И затем, поскольку зелен был еще и нетерпелив, не выдержал требуемую приличием паузу в беседе и сразу выложил свой козырь:

— Осмелюсь заметить, однако, что Бог в нашем понятии бесконечен, но поскольку мысль на земле развивается от познания к познанию, напрашивается вывод: Бог тоже должен иметь свойство развития. A как вы думаете, владыка?

И тут отец Координатор не смог уйти от ответа.

— Однако же ты горяч, сын мой, — проговорил он, глухо покашливая и оправляя на себе плотное облачение. — Не пристало так судить о Боге, пусть и по молодости. Нам не дано познать предвечного Творца. Он существует вне нас. Даже материализм признает, что мир существует вне нашего сознания.

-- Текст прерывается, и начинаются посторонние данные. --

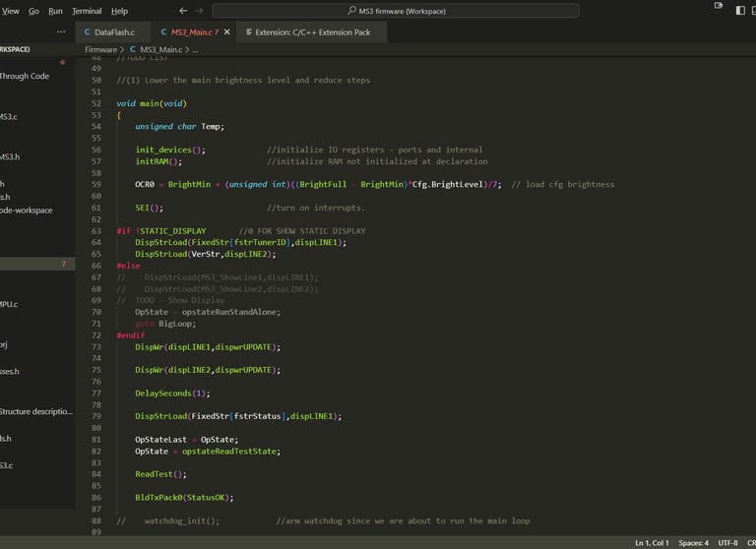Toggle the primary sidebar layout icon
The height and width of the screenshot is (549, 756).
point(740,11)
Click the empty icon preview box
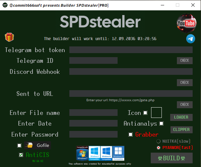 [156, 113]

А Бог и подавно.

— Простите, владыка, но лучше называть вещи своими именами. Вне нашего сознания Бога нет.

— И ты уверен в этом?

— Да, потому и говорю.

— Ну что ж, не будем сразу ставить точки над «и». Допустим, мы устроим небольшую учебную дискуссию. К ней мы вернемся после молитвы. А пока, будь милостив, проводи меня в храм.

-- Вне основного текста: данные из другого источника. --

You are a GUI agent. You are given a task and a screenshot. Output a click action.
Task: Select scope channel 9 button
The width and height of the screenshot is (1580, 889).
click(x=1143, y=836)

Уже один тот факт, что отец Координатор оказал Авдию честь помолиться вместе в академической церкви, по логике вещей должен был быть понят как знак доброжелательства, и семинарист, которому угрожало исключение, казалось бы, должен был воспользоваться этой благоприятной для него ситуацией.

Они шли по коридору — впереди отец Координатор, сбоку на полшага позади Авдий Каллистратов. Глядя на прямую осанку владыки, на его уверенную поступь, на черную, свободную, ниспадающую до полу рясу, придававшую ему особую величественность, Авдий почувствовал в нем ту сложившуюся веками силу, которая в каждом человеческом деле, охраняя каноны веры, прежде всего соблюдает собственные интересы. С ней-то, этой противостоящей силой, и предстояло ему столкнуться на пути поисков истины в жизни. Но пока они оба шли к Тому, в которого верили, каждый по-своему, и именем которого обязаны были внушать другим людям общие для всех мысли о мире и месте в нем человека. И тот и другой уповали на Него, поскольку Он был всезнающ и всемилостив. Итак, они шли…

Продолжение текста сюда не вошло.